耳が痛くなるような電子的な警告音。施設の全てに赤い明かりが輝き、緊急事態であることをほのめかしている。
『警告警告!光甲虫が出現。全職員至急自分の持ち場に戻れ。繰り返す。光甲虫が出現。全職員至急自分の持ち場に戻れ』
その放送を聞いて二人はハッとする。
「流星くん…これって…」
不安そうな?葵に黙って頷く。
「ああ。オッドロスの出撃だ」
「でも…私まだ操作方法も何も教わってない」
心配そうな葵に流星はにっこりと笑う。
「大丈夫。オッドロスは感情で動かせるロボットだから。葵ちゃんも動かせる」
怖かった。つい先日まで普通の中学生だったはずの自分に日本の未来が急にのしかかるのだ。本音を言えば今すぐ悲鳴をあげて逃げ出したい。どこか遠くへ行きたかった。
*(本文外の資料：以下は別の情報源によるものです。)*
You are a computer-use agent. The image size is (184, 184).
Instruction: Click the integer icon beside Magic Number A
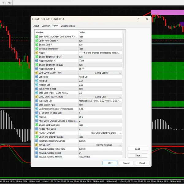coord(36,61)
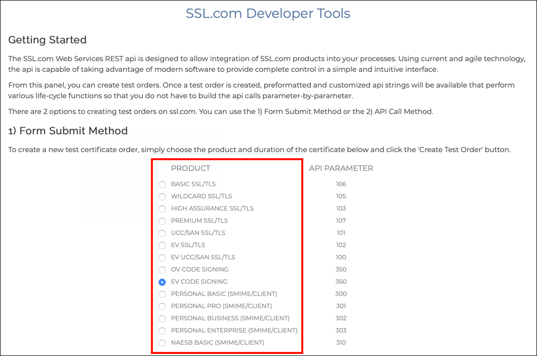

「葵ちゃんはまだ慣れてないから行かなくてもいいよ。僕一人で行く」
「だめ!!!流星くんはただでさえオッドロスに乗って壊れてる!これ以上流星くんが壊れるところを見たくない!」
葵の言葉に流星は手を差し出す。
「なら一緒に行こう。葵ちゃん。僕一人じゃきっといつか僕は壊れてしまうし、葵ちゃん一人じゃきっと葵ちゃんが壊れてしまう。だけど、二人でならどこまで壊れても…例え地獄に落ちても幸せのような気がするんだ」
葵はパッと明るく笑うと流星の手を握る。
二人でならばきっと乗り越えられるのだから。この手の温もりは絶対に自分を裏切らない。互いで互いを支え合える。だから、絶対に無敵で大丈夫に違いない。
葵と流星は名残惜しそうに握った手を離すと、そのまま作戦司令室へと向かって行った。